Chopped! (Grilled Mushrooms)

There's a show on the Food Network where chefs are challenged to make a meal out of what seems to be a totally random basket of ingredients.  They open the basket and then have to come up with an appetizer, a main dish, or a dessert.  At the end of each course, someone gets "chopped" off the show.  I love it.  I love to pause the show after the ingredients are revealed and make a quick list of what I would do with those ingredients, then I watch to see if I had any of the same ideas as the chefs.  Sometimes I do, and sometimes I think my ideas are even better than theirs.

My husband has now tolerated "this vegan thing" for a couple weeks.  His words say he is supportive and happy and doing just fine with it.  But I can tell he's not so enthusiastic anymore.  We all like the adventure of trying new things, so I told him to grab Eli and sit down with a few cookbooks and see what looks good.   Then I sent them to the grocery to store to buy "whatever looks good" to them.  They came home with some great stuff.

There were the old standards:  tomatoes, peppers, carrots.  But there were also a couple surprises: turnips, various mushrooms, snow peas, coconut milk, barley and orzo pasta.  They also grabbed a ton of good, fresh fruit.  I love it!

So now I'm challenged to use up these ingredients (before they go bad) in some sort of yummy way that is satisfying to my family. (I'm hoping you have some suggestions to get me started.  Post any ideas in the comments sections!)  Keep reading this week and we'll see if I can make it to Friday without getting "chopped" out of the kitchen! 

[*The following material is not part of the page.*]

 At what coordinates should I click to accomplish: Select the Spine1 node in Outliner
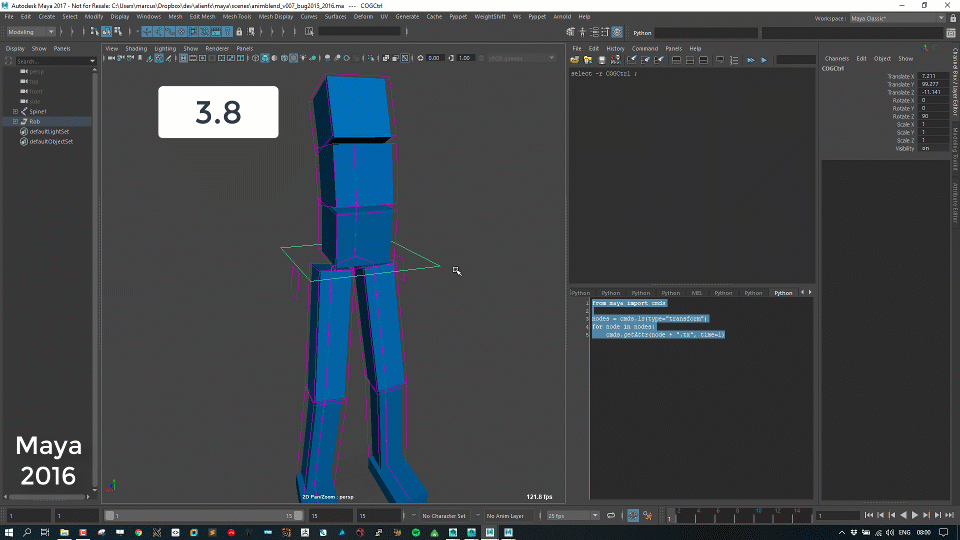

Monday's menu was Roasted Squash and Brown Rice Risotto (just warmed up out the freezer from last week), Grilled Mushroom Kabobs, and Fresh Fruit (strawberries, blueberries, pineapple, melons). The mushrooms were a big hit--we are all 'shroom lovers here.

2 T. olive oil
2 t. balsamic vinegar (or red wine, or whatever you like)
1 garlic clove, finely minced or grated
1/2 t. fresh thyme, minced or 1/4 t. dried thyme
1 t. fresh basil, minced
Sea salt
Freshly cracked black pepper
Button mushroom and Baby Portabella Mushrooms (brushed clean, bigger ones cut in half)

Stir together oil, vinegar, garlic and seasonings.  Toss mushrooms in marinade to coat evenly and immediately thread onto skewers.  Grill on all sides until heated through and golden brown, drizzling any extra marinade on mushrooms as they cook (about 3 minutes per side). 

Note: I have an indoor grill.  If you don't, just put these under the broiler (on low) in your oven for a few minutes on each side.  Be sure to watch it close if you use wooden skewers--don't burn down the kitchen!